Eine Stunde später hatten die beiden Männer alles untersucht und einige Zauber gesprochen. Danach hatten sie alle Zutaten für die Zaubertränke und ihre Experimente, sowie den Spiegel auf dem Büro entfernt und hatten sie allein gelassen. Ob sie vergessen hatten, dass sie mit Hilfe von Fawkes trotzdem würde fliehen können, wenn sie es darauf anlegen wollte? Der Phönix war zwischenzeitlich verschwunden und tauchte erst wieder auf, als Alastor und Sirius die Tür hinter sich verschlossen und versigelt hatten. Mit dem Phönix tauchte auch seine Sitzstange mit dem Teller darunter auf, die sie immer in Albus' Büro gesehen hatte. Amina musste schmunzeln. Offensichtlich war der Phönix jetzt bei ihr eingezogen. Sie setzte sich auf ihr Sofa und nahm ihr Medaillon in die Hand.

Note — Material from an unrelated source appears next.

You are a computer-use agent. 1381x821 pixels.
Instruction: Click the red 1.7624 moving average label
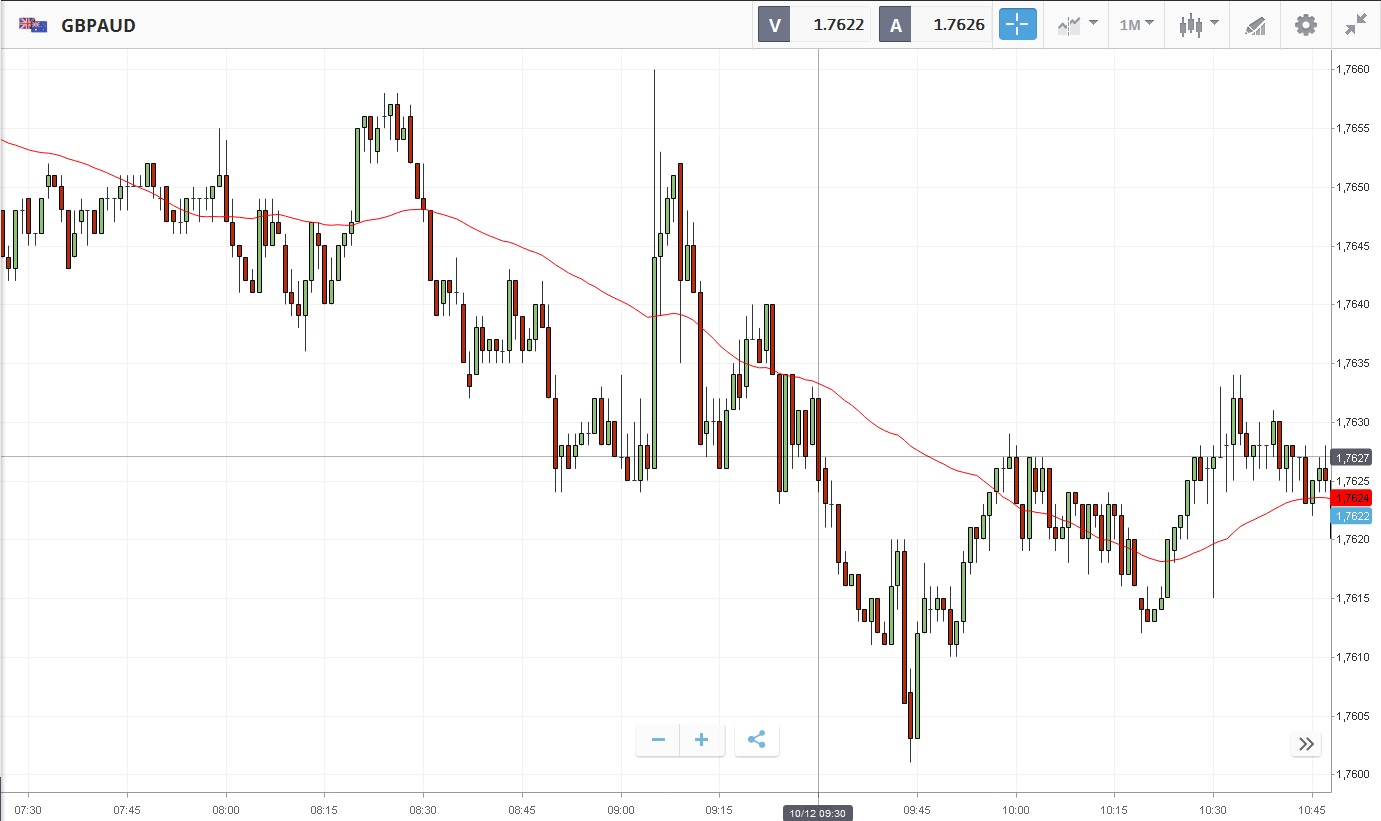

Severus hatte sich noch nicht gemeldet. Ob es ihm wohl gut ging? Sollte sie ihn fragen? Sie spürte ihren Ring ihn ihrem Herzen. Anscheinend hatte Severus die Verbindung wieder hergestellt, die er am Abend zuvor unterdrückt hatte. „Wenn du das Medaillon in der Hand hältst, sehe ich deine Gedanken.", erschien die silberne Schrift in dem Schmuckstück. Amina stöhnte genervt von sich selbst auf. Das hatte sie vor lauter Sorge vergessen. „Mir geht es gut." Erschien eine neue Schrift. Sie glaubte ihm nicht ganz, denn sie konnte auch seine Trauer in ihrem Herzen spürten. „Der Dunkle Lord ist zufrieden." Amina atmete erleichtert auf. „Wie geht es dir?", fragte Severus. „Es geht. Ich hoffe, dir ist bewusst, dass ich sauer auf euch beide bin.", antwortete sie ihn.

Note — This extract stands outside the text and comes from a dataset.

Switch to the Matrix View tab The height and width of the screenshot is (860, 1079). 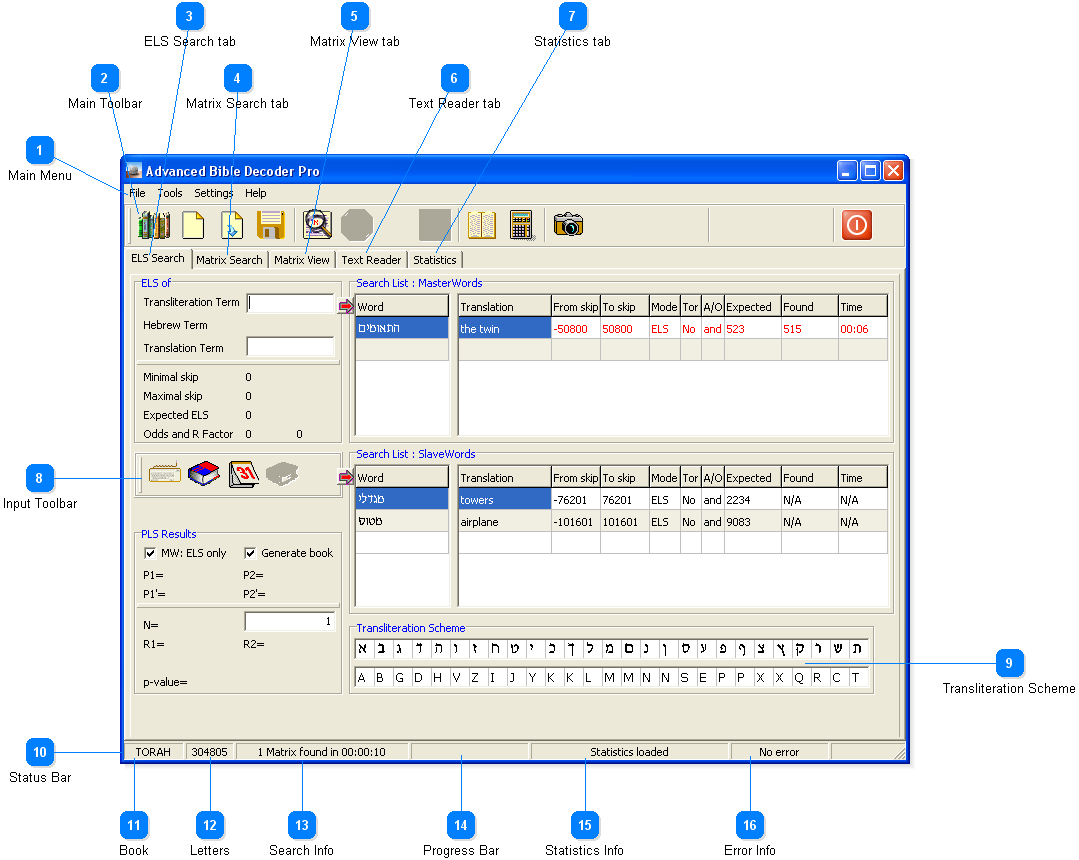[302, 260]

„Es tut mir leid.", war die einzige Antwort. „Das spüre ich." Sie machte eine kurze Pause. „Sie haben mich eingesperrt." „Du solltest noch eine Weile bei ihnen bleiben." „Wie lange?" „Bis ich dich holen komme." „In Ordnung. Denkst du, wir sollten Minerva einweihen?" „Ja, daran sollen wir festhalten." Severus und sie hatten schon in den Osterferien beschlossen die Verwandlungslehrerin nach Albus' Tod in dessen Pläne einzuweihen. Sie würde ihnen ein wenig den Rücken freihalten können. Außerdem hatte die Ältere bereits an Halloween bemerkt, dass etwas vor sich ging, in das auch Albus eingeweiht war. Albus hatten sie von diesen Plänen vorsorglich nichts erzählt. Er wäre vermutlich nicht einverstanden gewesen. „Pass auf dich auf.", sendete sie ihm zu. „Das werde ich."